According to Aristotle, money must have the following properties:
- Intrinsic value
- Intrinsic Monetary Value
So Aristotle regarded intrinsic value — the exchange value money would always have even without being money — as a property without which money became impossible, or at least unsound. However, not only his idea of sound money was wrong as it was also the opposite of the truth: intrinsic value is precisely what makes money unsound. To understand why let us begin by defining money in the least controversial way possible:
MONEY IS ANYTHING ACCEPTED AS PAYMENT FOR GOODS AND SERVICES AND REPAYMENT OF DEBTS.
Then, let us notice the different meanings that money being “accepted as payment for goods and services and repayment of debts” has to buyers or debt redeemers and sellers or creditors:
- To sellers and creditors, it means their accepting the money respectively of buyers and debt redeemers.
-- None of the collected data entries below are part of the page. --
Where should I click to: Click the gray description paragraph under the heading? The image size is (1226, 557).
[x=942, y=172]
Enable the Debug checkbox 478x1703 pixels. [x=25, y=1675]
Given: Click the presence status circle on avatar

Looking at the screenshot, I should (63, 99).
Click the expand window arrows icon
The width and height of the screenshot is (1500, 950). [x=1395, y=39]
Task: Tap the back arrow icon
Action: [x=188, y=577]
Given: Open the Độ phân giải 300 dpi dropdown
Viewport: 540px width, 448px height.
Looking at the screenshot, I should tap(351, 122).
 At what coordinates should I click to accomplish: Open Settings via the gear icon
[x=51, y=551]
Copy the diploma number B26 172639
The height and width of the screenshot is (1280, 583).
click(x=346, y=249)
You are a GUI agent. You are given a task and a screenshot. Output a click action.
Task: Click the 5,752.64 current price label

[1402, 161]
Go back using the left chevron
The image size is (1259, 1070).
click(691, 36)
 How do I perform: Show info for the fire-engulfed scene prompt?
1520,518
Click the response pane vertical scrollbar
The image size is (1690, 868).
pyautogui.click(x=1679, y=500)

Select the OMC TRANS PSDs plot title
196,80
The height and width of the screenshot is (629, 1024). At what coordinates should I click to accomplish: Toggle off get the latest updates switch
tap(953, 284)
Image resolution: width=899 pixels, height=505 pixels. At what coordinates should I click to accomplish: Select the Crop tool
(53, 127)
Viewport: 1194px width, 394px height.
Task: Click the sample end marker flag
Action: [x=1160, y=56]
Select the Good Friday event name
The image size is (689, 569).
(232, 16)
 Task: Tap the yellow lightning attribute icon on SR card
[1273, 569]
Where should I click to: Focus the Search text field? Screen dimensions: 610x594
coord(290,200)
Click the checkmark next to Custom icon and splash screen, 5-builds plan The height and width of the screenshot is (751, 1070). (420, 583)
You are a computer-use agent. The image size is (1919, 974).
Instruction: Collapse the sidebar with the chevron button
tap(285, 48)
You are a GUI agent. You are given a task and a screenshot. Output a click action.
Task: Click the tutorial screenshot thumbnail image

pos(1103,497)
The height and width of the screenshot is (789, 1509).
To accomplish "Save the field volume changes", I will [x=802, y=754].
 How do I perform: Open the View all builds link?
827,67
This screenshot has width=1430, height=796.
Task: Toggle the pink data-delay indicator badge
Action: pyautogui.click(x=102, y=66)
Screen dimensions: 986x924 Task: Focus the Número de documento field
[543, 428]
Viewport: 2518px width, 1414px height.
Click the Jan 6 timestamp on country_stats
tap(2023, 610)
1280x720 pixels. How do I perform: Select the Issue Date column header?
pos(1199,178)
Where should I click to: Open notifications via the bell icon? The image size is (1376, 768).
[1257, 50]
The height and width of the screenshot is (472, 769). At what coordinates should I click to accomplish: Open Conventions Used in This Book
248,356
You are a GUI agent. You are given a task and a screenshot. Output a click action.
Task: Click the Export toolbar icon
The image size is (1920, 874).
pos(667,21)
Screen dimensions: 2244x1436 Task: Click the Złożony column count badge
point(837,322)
- To buyers and debt redeemers, it means the acceptance of their money respectively by sellers and creditors.
- Finally, let us notice that any buyers or debt redeemers ignoring the acceptance of their money respectively by sellers and creditors would be the same as the lack of that acceptance. Money must already be known even by merely possible buyers and debtors to be “accepted as payment for goods and services and repayment of debts”: it must be socially rather than individually accepted as money. Then, we can complete its definition:
MONEY IS ANYTHING ACCEPTED AS PAYMENT FOR GOODS AND SERVICES AND REPAYMENT OF DEBTS, AS LONG AS ALREADY KNOWN EVEN BY MERELY POSSIBLE BUYERS AND DEBTORS TO BE SO.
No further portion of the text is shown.